I was looped into a question from a customer today regarding how to best handle exceptions generated by subordinate threads from within the owning thread. They were using threads as a mechanism to do a set of primary tasks in parallel. By primary I mean these aren’t just actions that disappear into the background to be executed “at some time in the future,” but rather had normal scheduler priority and were responsible for the main workload of the application.
There are plenty of situations where this is a good practice, for example when you need to continually refresh the UI to notify the user of progress. Moreover, if calculations are highly independent and one or more might block and/or if you’re on a multi-processor machine, it’s often useful to split tasks into many concurrent mini-programs, kick them off, and simply have the parent join on them.

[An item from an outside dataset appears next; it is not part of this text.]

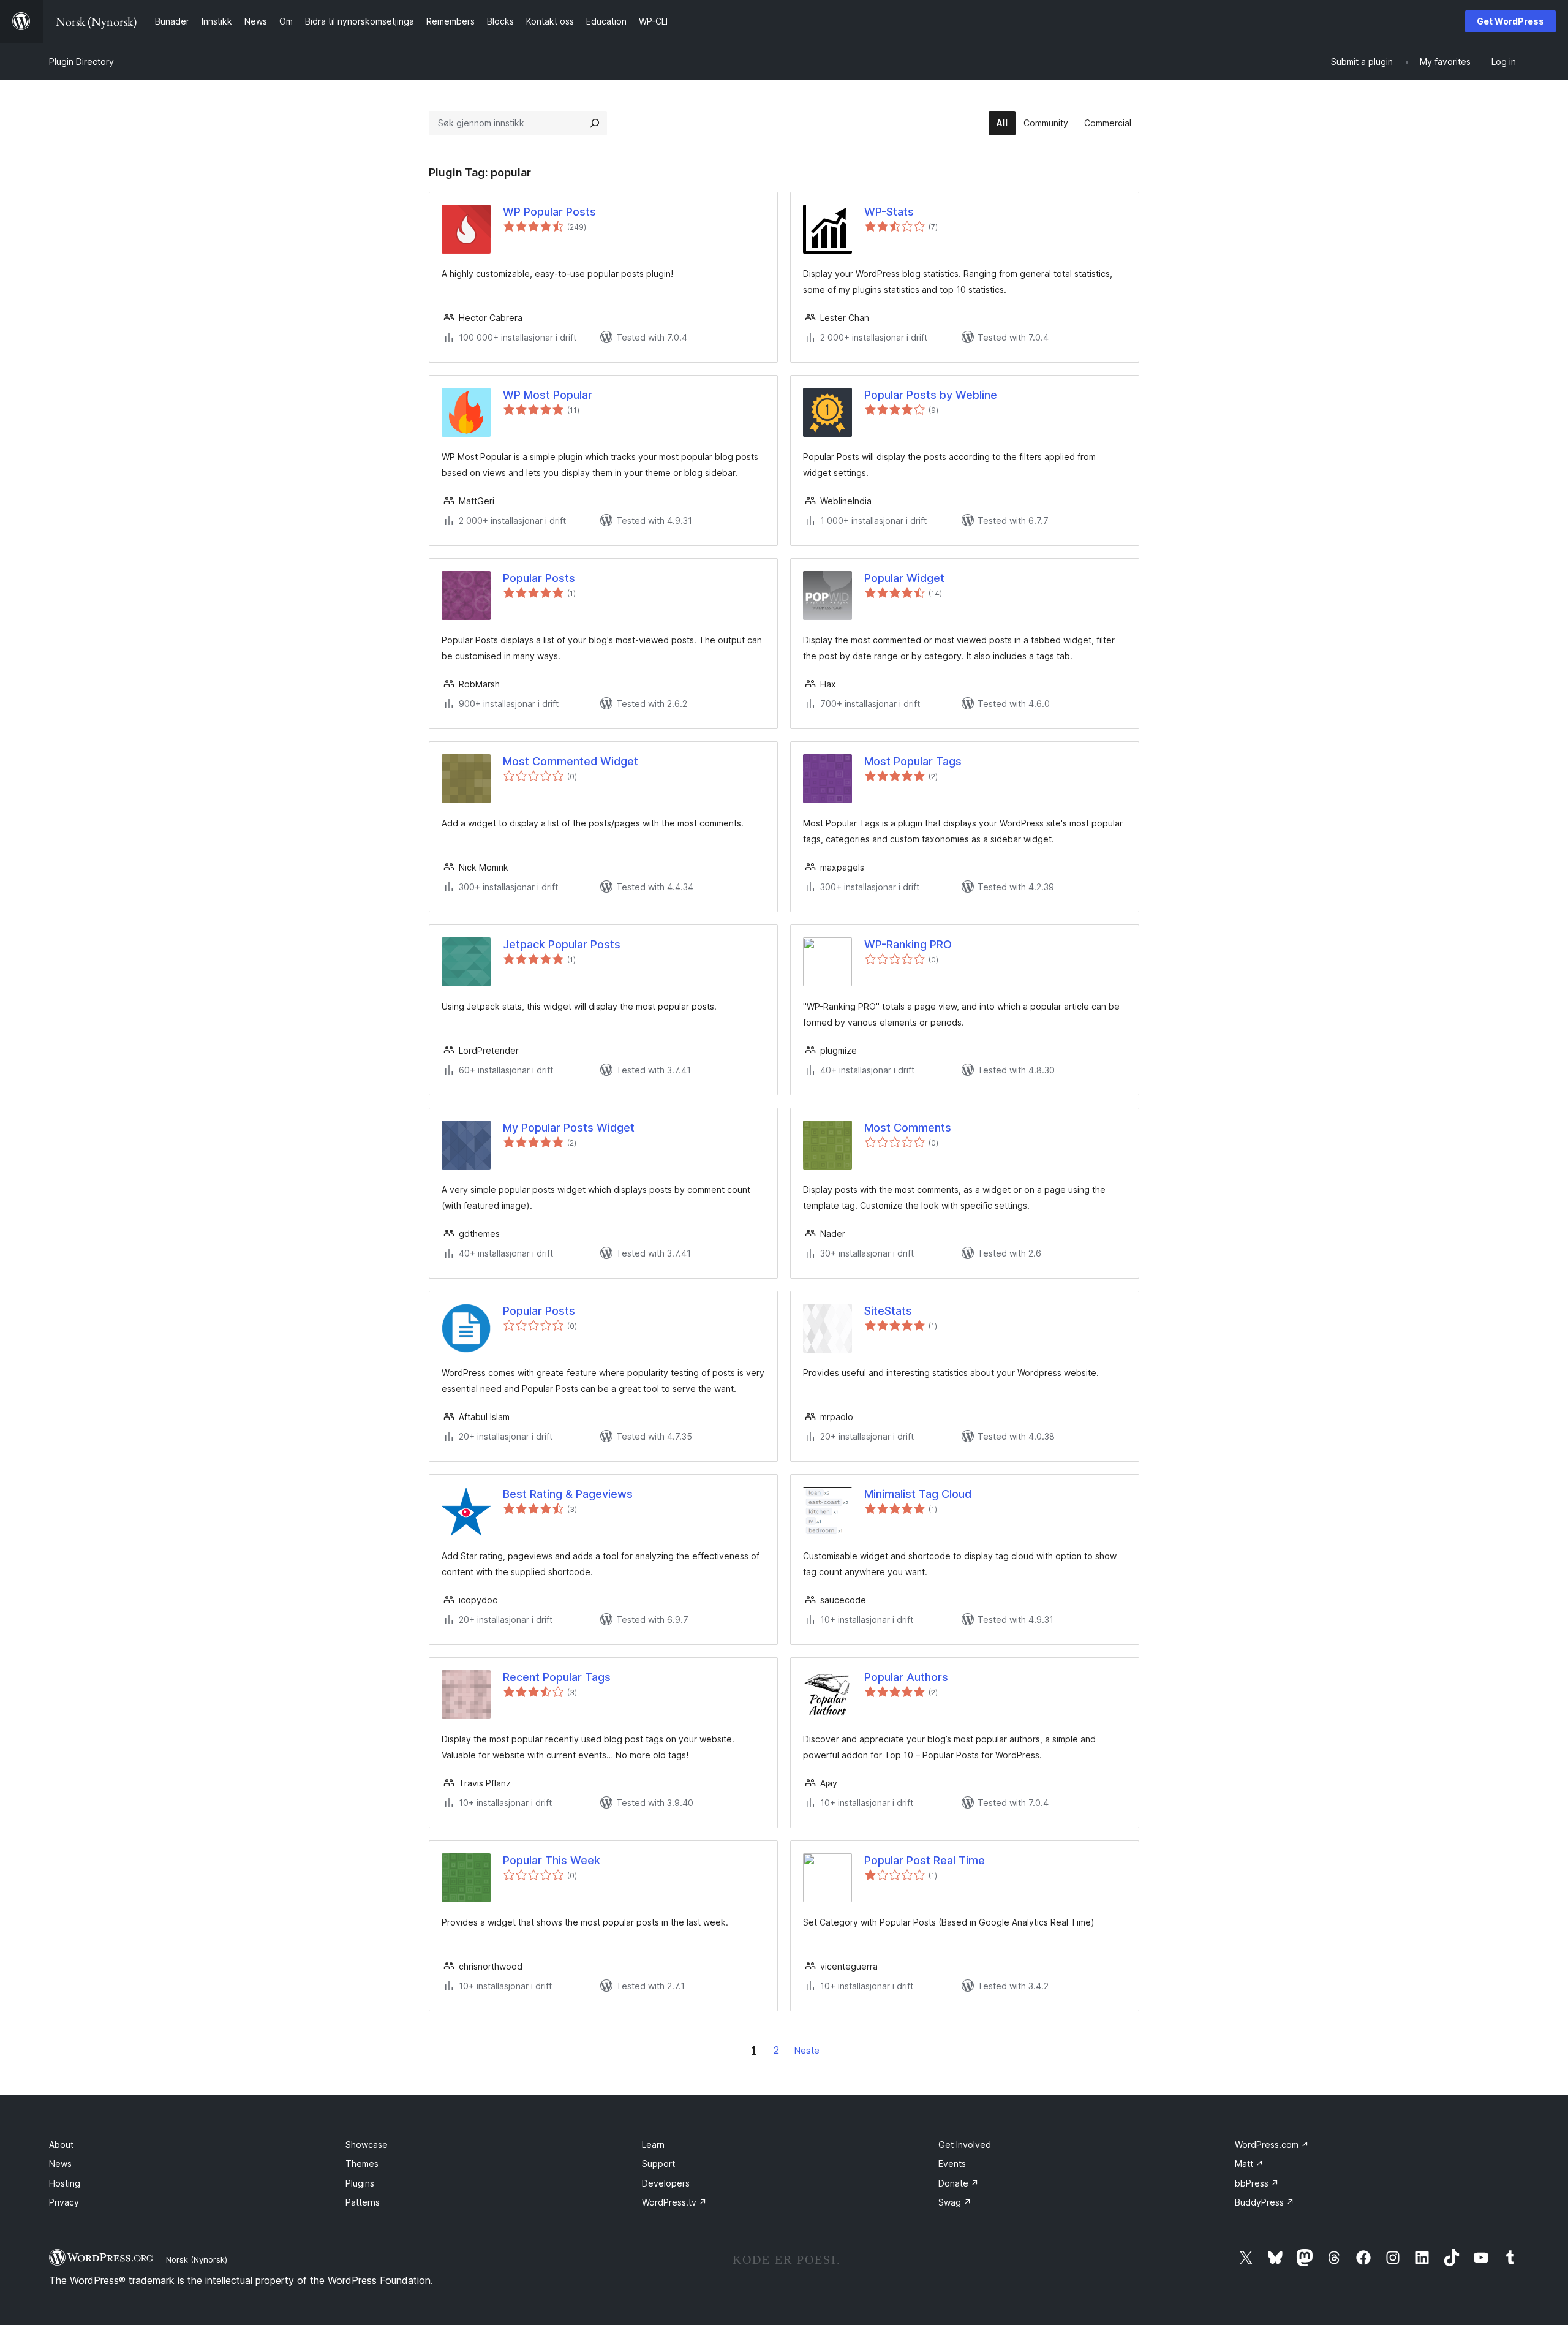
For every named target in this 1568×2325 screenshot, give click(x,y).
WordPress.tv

Anyhow, the customer’s primary question was around the best way to propagate exceptions back to the owning thread. Truthfully, there isn’t a single great way to do this, and it highly depends on your scenario. I did, however, give a simple code snippet of one thought on how to abstract the process of doing this. I figured somebody out there might also find it useful.
The basic idea is to create a thread worker class which encapsulates thread execution and handling of any subsequent errors and calculated values. E.g.
public class ThreadWorker<T>
{
// fields
private T workerReturnValue;
private Exception workerException;
private Thread workerThread;
private ThreadWorkerStart<T> workerStart;
// ctors
public ThreadWorker(ThreadWorkerStart<T> start)
{
workerStart = start;
}
// properties
public T WorkerReturnValue
{
get { return workerReturnValue; }
}
public Exception WorkerException
{
get { return workerException; }
}
// methods
public void Start()
{
workerThread = new Thread(Worker);
workerThread.Start();
}
public T Join()
{
workerThread.Join();
if (workerException != null)
throw new Exception("Worker threw exception", workerException);
return workerReturnValue;
}
private void Worker()
{
try
{
workerReturnValue = workerStart();
}
catch (Exception e)
{
workerException = e;
}
}
}
The Join()
method here will either re-throw the exception generated in the
ThreadWorkerStart
method, or return the calculated value if no exception was
generated. This enables you to handle it in the parent thread. Admittedly, the
only case you want to do this is when the parent thread can take some
corrective action and/or re-run the thread entirely. Most of the time, you want
to try and handle exceptions as locally as possible, i.e. in the worker start
method itself. However, if the worker thread is unable to do so, letting it
leak is sometimes the right thing to do.
For example, this snippetdemonstrates both scenarios:
Random r = new Random();
for (int i = 0; i < 15; i++)
{
ThreadWorker<int> t = new ThreadWorker<int>(delegate()
{
int value = r.Next();
if ((value % 3) == 0)
throw new Exception("Uh oh, something bad happened");
else
return value;
});
t.Start();
try
{
Console.WriteLine("{0}. Worker output: {1}", i, t.Join());
}
catch (Exception ex)
{
Console.WriteLine("{0}. Worker exception: {1}", i, ex.InnerException.ToString());
}
}
Here, we generate, execute, and join on 15 threads, each of which will throw an exception should a random number be divisible by 3. Our code will print out either the computed value or the exception depending on whether the worker method throws an exception or not.